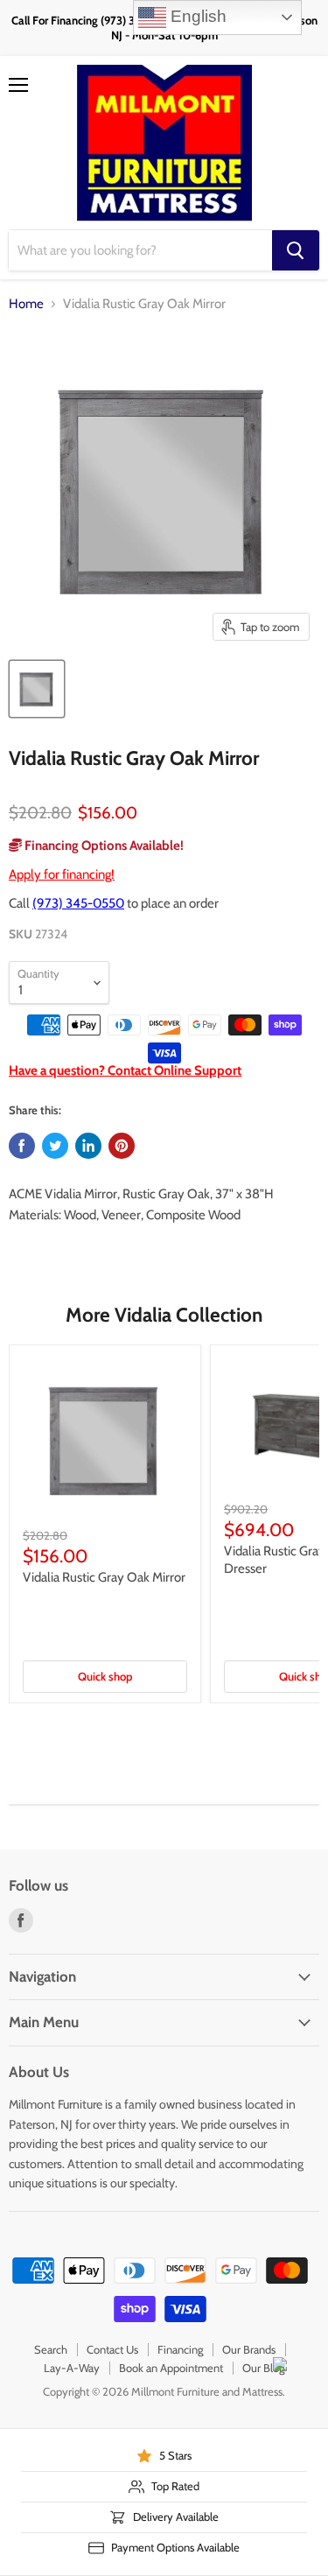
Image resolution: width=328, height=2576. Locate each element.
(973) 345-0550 (78, 903)
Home (26, 304)
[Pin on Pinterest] (121, 1146)
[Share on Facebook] (22, 1146)
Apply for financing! (62, 874)
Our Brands (249, 2349)
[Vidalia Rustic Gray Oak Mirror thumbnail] (37, 689)
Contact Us (112, 2349)
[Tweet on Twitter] (55, 1146)
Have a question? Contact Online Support (125, 1070)
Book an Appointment (171, 2368)
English (196, 16)
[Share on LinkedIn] (88, 1146)
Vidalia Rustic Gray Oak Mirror (104, 1577)
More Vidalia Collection (164, 1314)
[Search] (295, 250)
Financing (180, 2349)
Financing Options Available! (103, 845)
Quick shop (105, 1676)
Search (50, 2349)
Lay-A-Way (72, 2368)
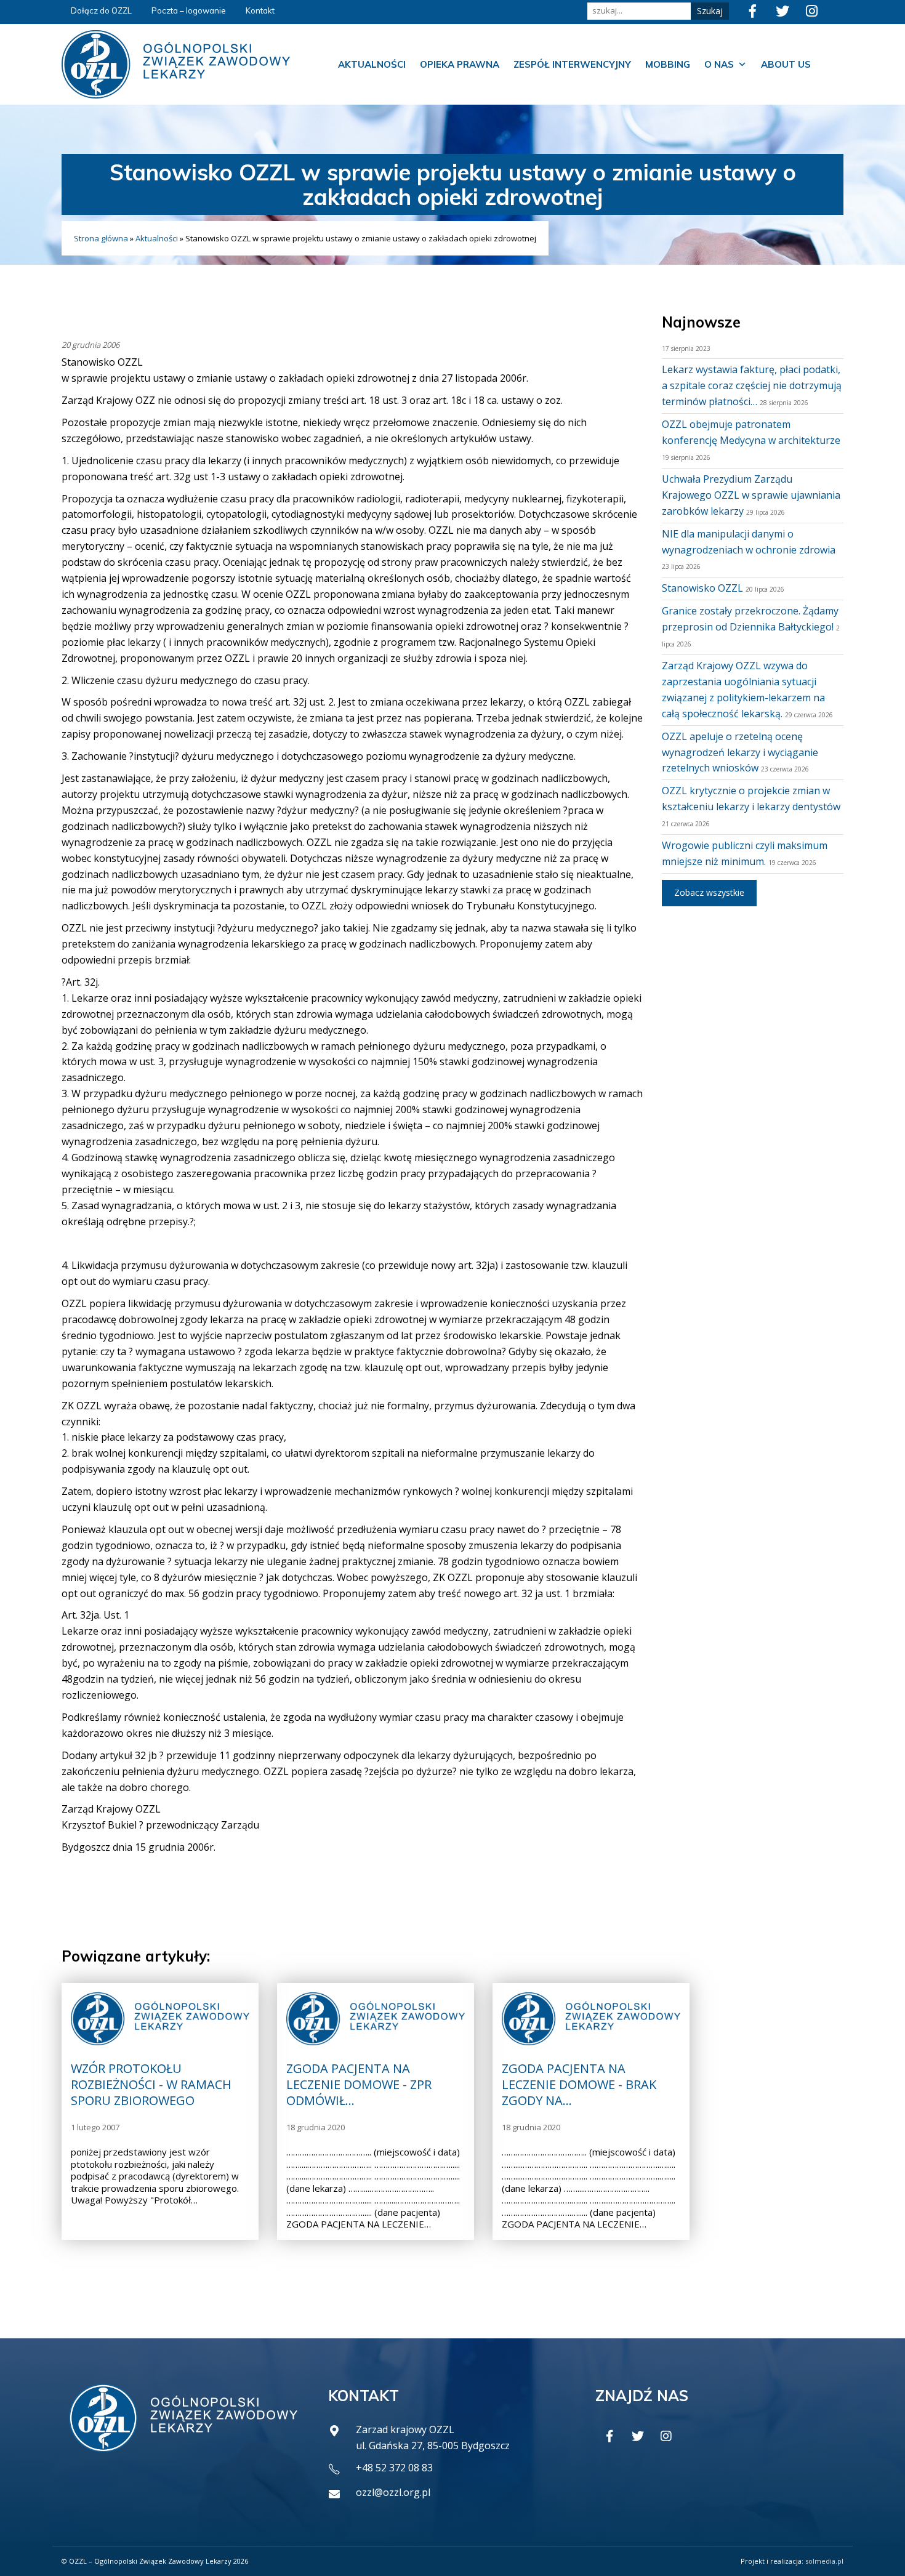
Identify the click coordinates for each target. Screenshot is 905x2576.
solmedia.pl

◇ ◇ ◇ ◇

Output only the lines running from the line with "Quick shop (105, 1676)" through the last line of the entries above, inclusive, with pictures excluded.

Quick shop (105, 1676)
Search (50, 2349)
Lay-A-Way (72, 2368)
Identify the click coordinates for each target. Screenshot is 905x2576.
solmedia.pl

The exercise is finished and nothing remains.